The Intergovernmental Panel on Climate Change (IPCC) confirmed the world’s worst fears in a report released today–climate change has already begun and there is no going back. The IPCC’S Physical Science Basis report, which is the first instalment of its Sixth Assessment Report (AR6), has been backed by 195 governments. The report blamed human activities for the state of the climate. India will continue to see a rise in the frequency and severity of hot extreme events and rain, the report added.
The report stated there are no pathways left that can limit warming to 1.5°C without crossing the threshold first. Warming beyond 1.5°C will be breached in the next couple of decades, the report warned. The only way out was to cut CO2 emissions that will bring temperatures down by the end of the century.
If sustained efforts to reduce greenhouse gas emissions are undertaken, air quality will be the first to improve, while global temperatures would take 20-30 years to stabilise, according to the report.
Monsoon fury causes widespread flooding across India
After furious rains lashed coastal and peninsular states over the last fortnight, monsoon winds moved further inland towards central and northern India this fortnight. Heavy rains in the Gwalior-Chambal region incapacitated large parts of Madhya Pradesh. According to a statement by the state CM Shivraj Singh Chouhan, around 1,171 villages in Shivpuri, Sheopur, Datia, Gwalior, Bhind and Rewa areas have been affected by flooding. Neighbouring Rajasthan too felt the brunt of extreme rainfall, as water levels in the Chambal river rose. The release of dam water from the Chambal, in conjunction with heavy spells of rain, has caused severe flooding in many parts of Uttar Pradesh where India’s Disaster Management Division has reported flooding in 466 villages across 21 districts, with at least 104,704 people affected. In the east, West Bengal faced a critical flood situation following spells of extreme rain that inundated large parts of Purba and Paschim Bardhaman, Paschim Medinipur, Hooghly, Howrah, South 24 Parganas and Birbhum districts. Twenty-three people have been reported to have been killed in the floods while 4,00,000 ha of agricultural land has been affected. With fresh spells of heavy rains lashing Himalayan states, several landslides with mass casualties in Himachal Pradesh and Uttarakhand have also been reported.
Population exposed to floods grew 20-24% between 2000-2015: Study
Between 2000 and 2015, the proportion of the global population that was exposed to flooding grew by 20-24%–10 times higher than previous estimates–a new study found.

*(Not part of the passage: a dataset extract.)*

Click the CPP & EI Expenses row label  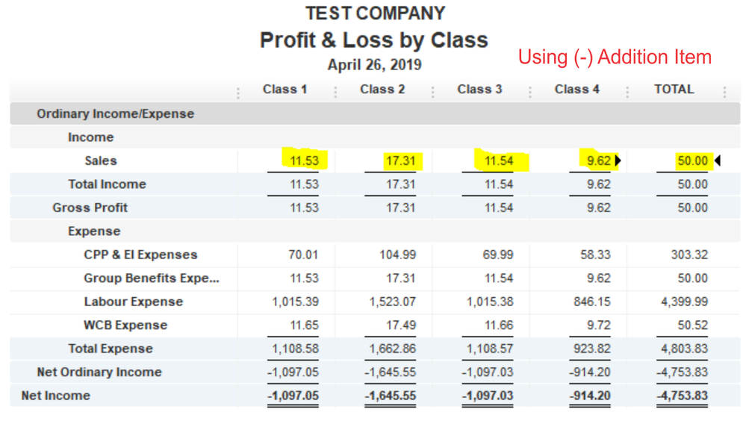pyautogui.click(x=140, y=255)
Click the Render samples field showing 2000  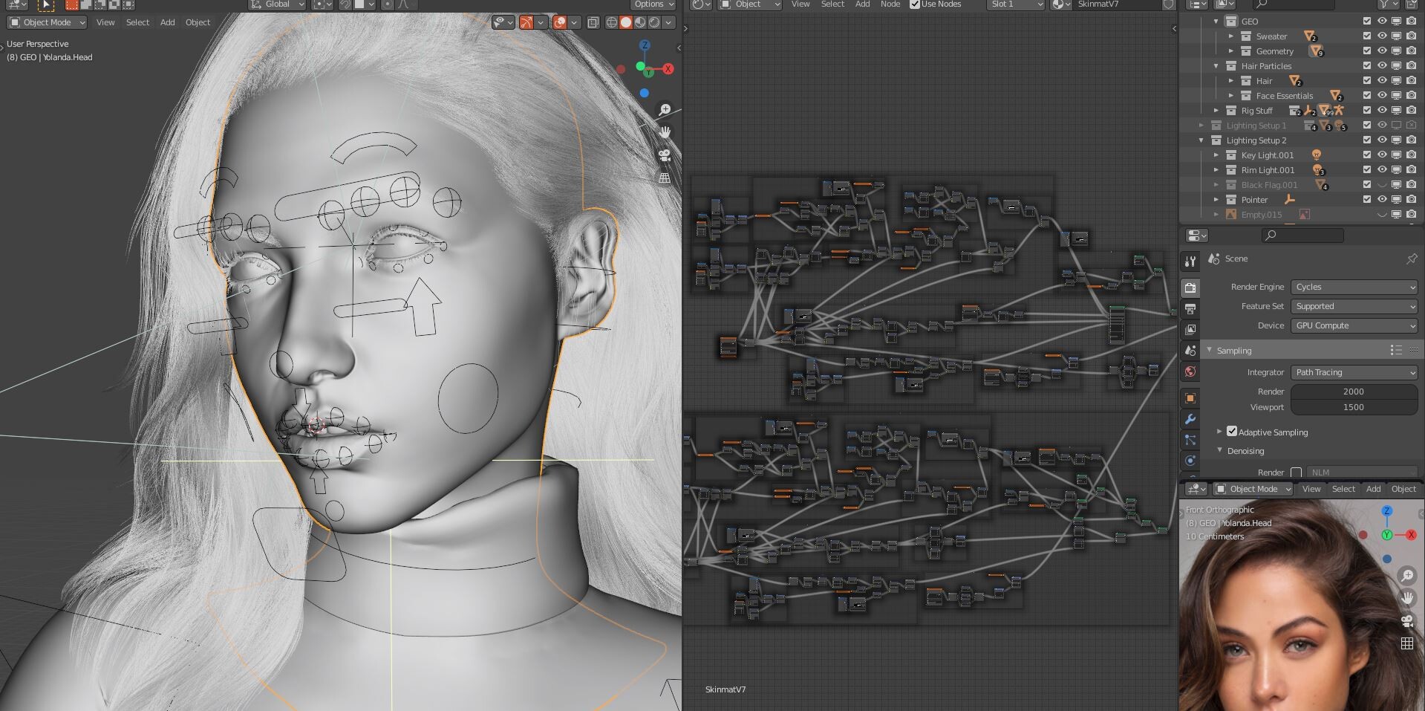tap(1353, 392)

The study used satellite imagery to observe 913 large flood events from 2000 to 2018. It estimated the total inundation was 2.23 million sqkm and the total number of people affected was 255-290 million. According to the study, climate change projections for 2030 predict that the number of people exposed to floods will increase. The changing data on where and how floods are being reported from and who is being affected is a result of rapid urbanisation, flood mitigation infrastructure and rising settlements in floodplains, the study stated.
Drought in Assam: Climate change to blame?

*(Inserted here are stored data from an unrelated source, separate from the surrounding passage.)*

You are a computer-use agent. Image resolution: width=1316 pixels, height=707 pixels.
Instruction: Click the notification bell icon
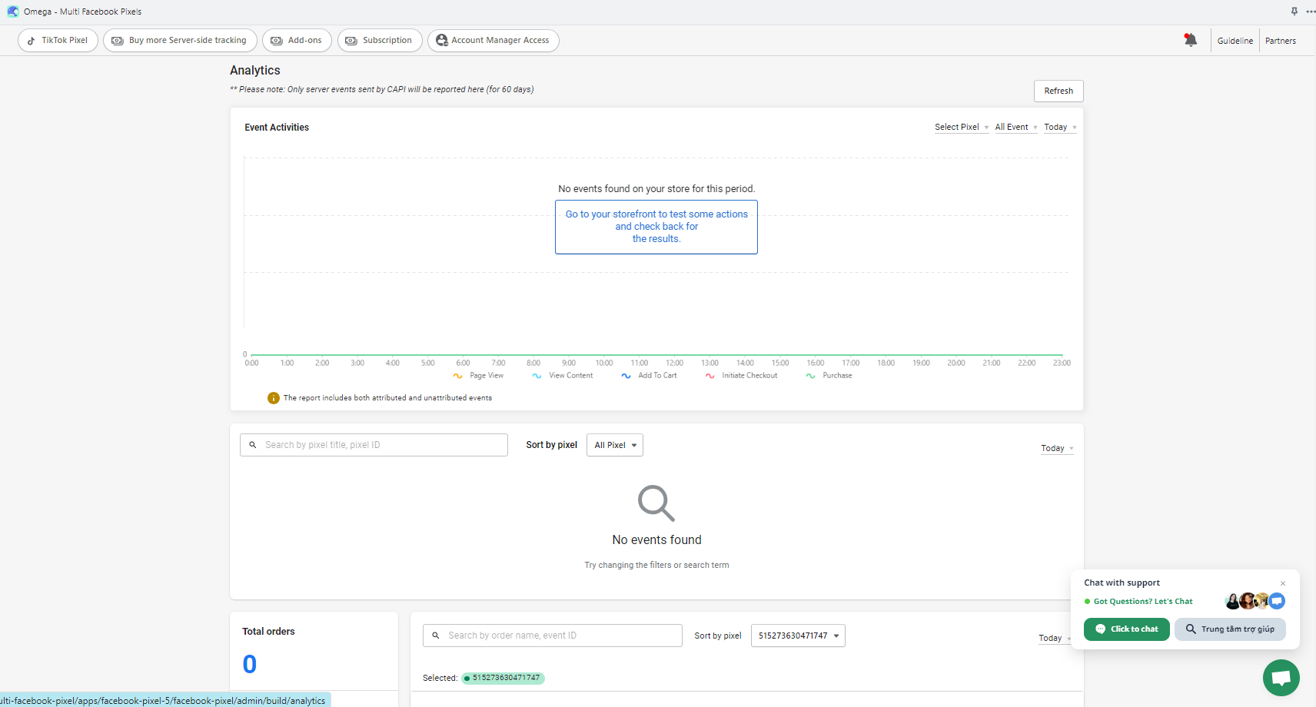click(1190, 40)
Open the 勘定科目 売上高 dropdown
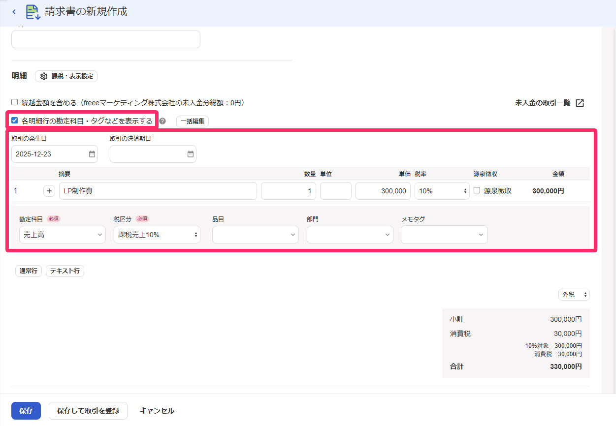Image resolution: width=616 pixels, height=426 pixels. (63, 235)
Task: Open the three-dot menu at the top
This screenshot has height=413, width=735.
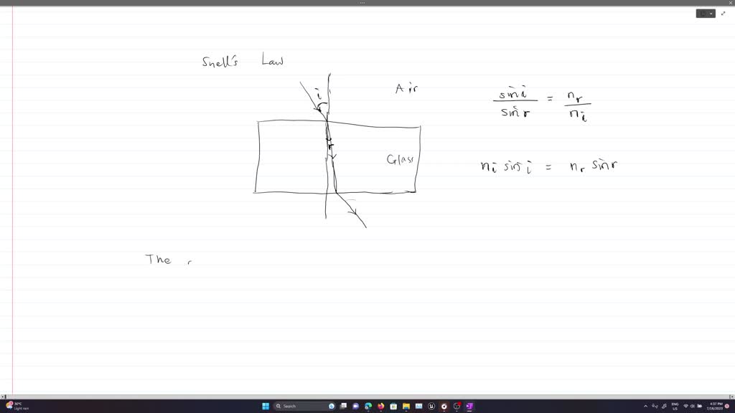Action: coord(361,3)
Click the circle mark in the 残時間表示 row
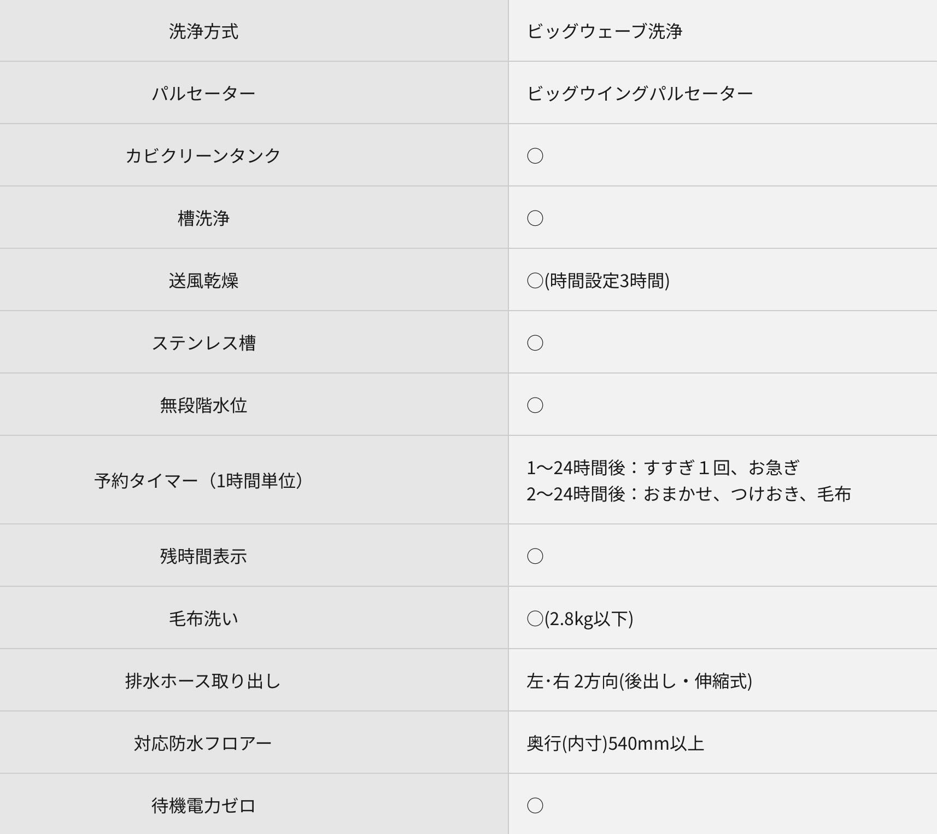Image resolution: width=937 pixels, height=834 pixels. pos(535,556)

Experts linked climate change to the drought-like conditions in the rainy state of Assam. According to the India Meteorological Department (IMD), the state recorded 21% less rainfall in July. The state government already declared the regions of Sarupathar and Golaghat as drought-hit. Experts pointed to irregular rainfall patterns for the drought, which is compounded by the lack of infrastructure and insufficient compensation from the government to affected farmers.
3 Americans create enough emissions to kill one person: Study
Three average Americans can create enough carbon emissions to kill one person, according to a recent study published in Nature Communications. The same study estimated that emissions from one coal plant are likely to lead to 900 deaths. The study, which analysed several public health studies, found that one person globally will die prematurely as a result of increased temperature for every 4,434 tonnes of CO2 produced beyond the 2020 rate of emissions. This is equivalent to the current lifetime emissions of 3.5 Americans. The study’s authors said these figures were not definitive and could well be a “vast underestimate” because they take into account only heat-related deaths and leave out mortality from floods, storms and other climate change-related impacts.
Gulf Stream likely to collapse, warn scientists
The Gulf Stream, one of the planet’s main potential tipping points, is on the verge of collapsing, climate scientists warned. They found “an almost complete loss of stability” of the Atlantic meridional overturning circulation (AMOC). The currents are already on their slowest point in 1,600 years, but are nearing shutdown, according to new research. A collapse would severely affect rainfall patterns across India, South America and West Africa, increase storms and plunge temperatures.